In 1898 Louis Wood moved from The Moat to Petre’s Field, Fordcombe
Road, a house he had built for himself. He
developed chronic phlebitis in 1900 and slowly decreased his workload.
His brother, William Charrington Wood,
joined as an assistant.
William
Wood (1870-1955) trained as a surgeon and became a Fellow of the Royal College
of Surgeons. From 1902-1910 he lived at Elliott’s Farm House in Rogues Hill
until he moved to The Moat from where he continued practising until 1955.
Like many general practitioners in the early twentieth century, he
performed operations such tonsillectomies on a patient’s kitchen table using
chloroform as an anaesthetic. As his brother had retired through ill health,
he looked after a large and scattered rural practice single-handed, as well as
making up and dispensing all the medicines.
The Moat originally had a consulting room and dispensary, but latterly
the surgery was in a tin shed in the garden.
William’s
son Louis Arthur Charrington Wood (1911-1998) joined his father as an
assistant in 1939. Between 1941and 1946 Louis Wood
served in the Royal Army Medical Corps and his father, aged 71, looked
after the practice with the help of another retired doctor, Dr.
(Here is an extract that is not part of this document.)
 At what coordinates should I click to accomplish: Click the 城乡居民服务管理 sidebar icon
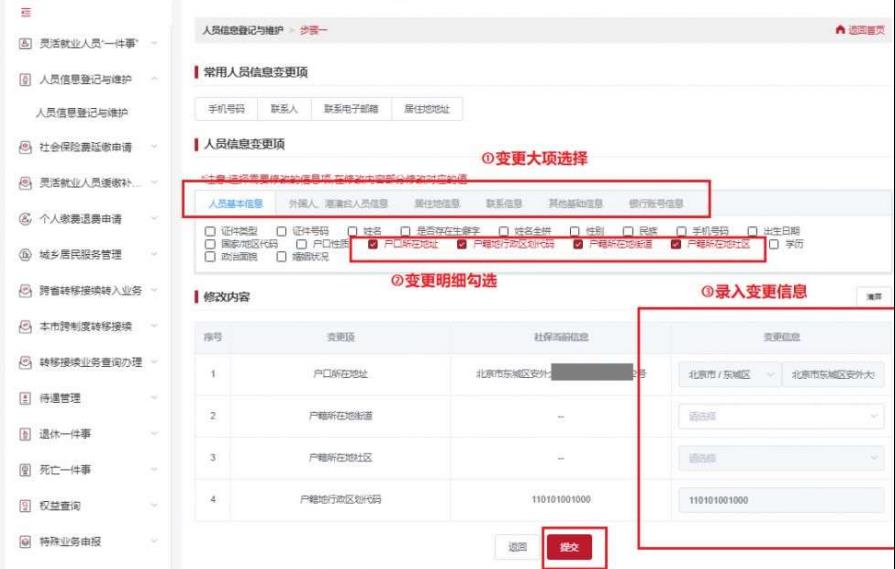coord(24,255)
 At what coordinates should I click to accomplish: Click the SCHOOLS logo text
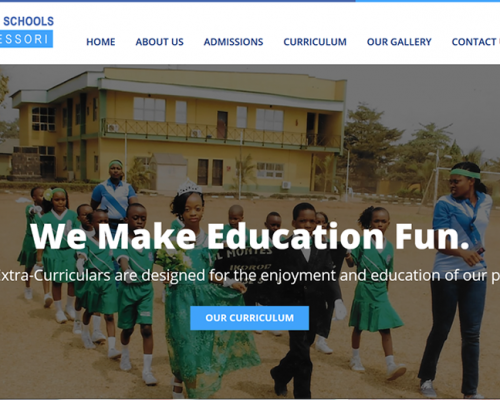tap(28, 21)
Spon, who
lived in the adjacent village of Leigh. The practice had two branch surgeries,
in Leigh and Chiddingstone Causeway Village Hall.
In
1955 The Moat was sold after
being a doctor’s home and surgery for 125 years. Louis Wood moved to his
uncle’s house at Petre’s Field. He retired to Wales in 1970 and published
a series of his 818 consecutive obstetric cases from 1946-1970 in the Journal
of the Royal College of General Practitioners.
Dr.Louis
Wood was succeeded by a husband and wife team of Denzil and Evelyn Law. The
practice moved from Petre’s Field to its present location behind Penshurst
Village Hall. This was the first time the surgery was not at a doctor’s
home. On Denzil Law’s retirement, he was succeeded by Dr. Kevin Blewett who
worked as a partner from 1995 until 1996. Dr Evelyn Law retired in 1997 and
died two years later.
The
Penshurst practice is now fully integrated with the main surgery in Tonbridge.
Doctors and staff are shared between both sites, which are connected by a
permanent telephone and computer link.